= Kari Underly =

American meat cutter and educator

Kari Underly is an American meat cutter and educator. She is also the CEO of Range, Inc. located in Chicago. Underly has provided classes on how to butcher animals, including creating online training. She has also helped develop software and cuts of meat for the National Cattlemen's Beef Association (NCBA). In 2011 she published The Art of Beef Cutting.

== Biography ==
Underly comes from a family of meat cutters. Her maternal grandmother, Harriet Austin, owned a market with her husband and maintained her meat-cutter's license into her nineties. Her paternal grandmother, Cylia, worked as a butcher on a farm during the Great Depression. Underly grew up in South Bend, Indiana.
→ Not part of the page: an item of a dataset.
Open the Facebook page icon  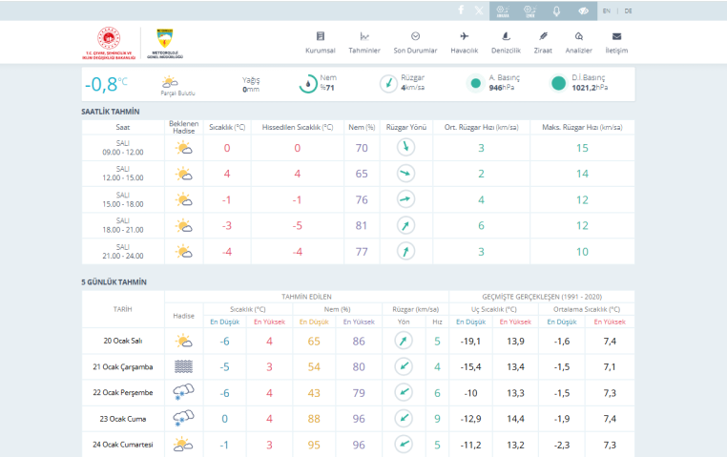pyautogui.click(x=462, y=10)
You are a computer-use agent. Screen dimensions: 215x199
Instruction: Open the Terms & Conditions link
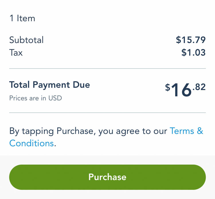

Underly started her career by working in her father's butcher shop. Underly attended Southwestern Michigan College for two years. Then she worked at Martin's Super Market in South Bend, starting in 1988 and was eventually accepted into the apprentice meat cutter's program. Underly worked as an apprentice for three years. She did experience sexism at work, with some men refusing to train her. However, her ability to cut meat allowed her to make enough money to put herself through college. She graduated from Indiana Wesleyan University in 1995.

Underly started working with the National Cattlemen's Beef Association (NCBA) in 1997 to create pricing software for retailers. Later, she worked with NCBA to create new cuts of steak, including the flatiron steak and the Denver Cut. In 2002, she started Range, Inc. in Fulton Market in Chicago where she is the CEO. Underly has also taught classes on how to butcher animals. She developed online training.

In 2011, she published a book, The Art of Beef Cutting, which was a James Beard Foundation Award finalist. The book deals with the basic principals of meat cutting and includes 450 color photos of each cut.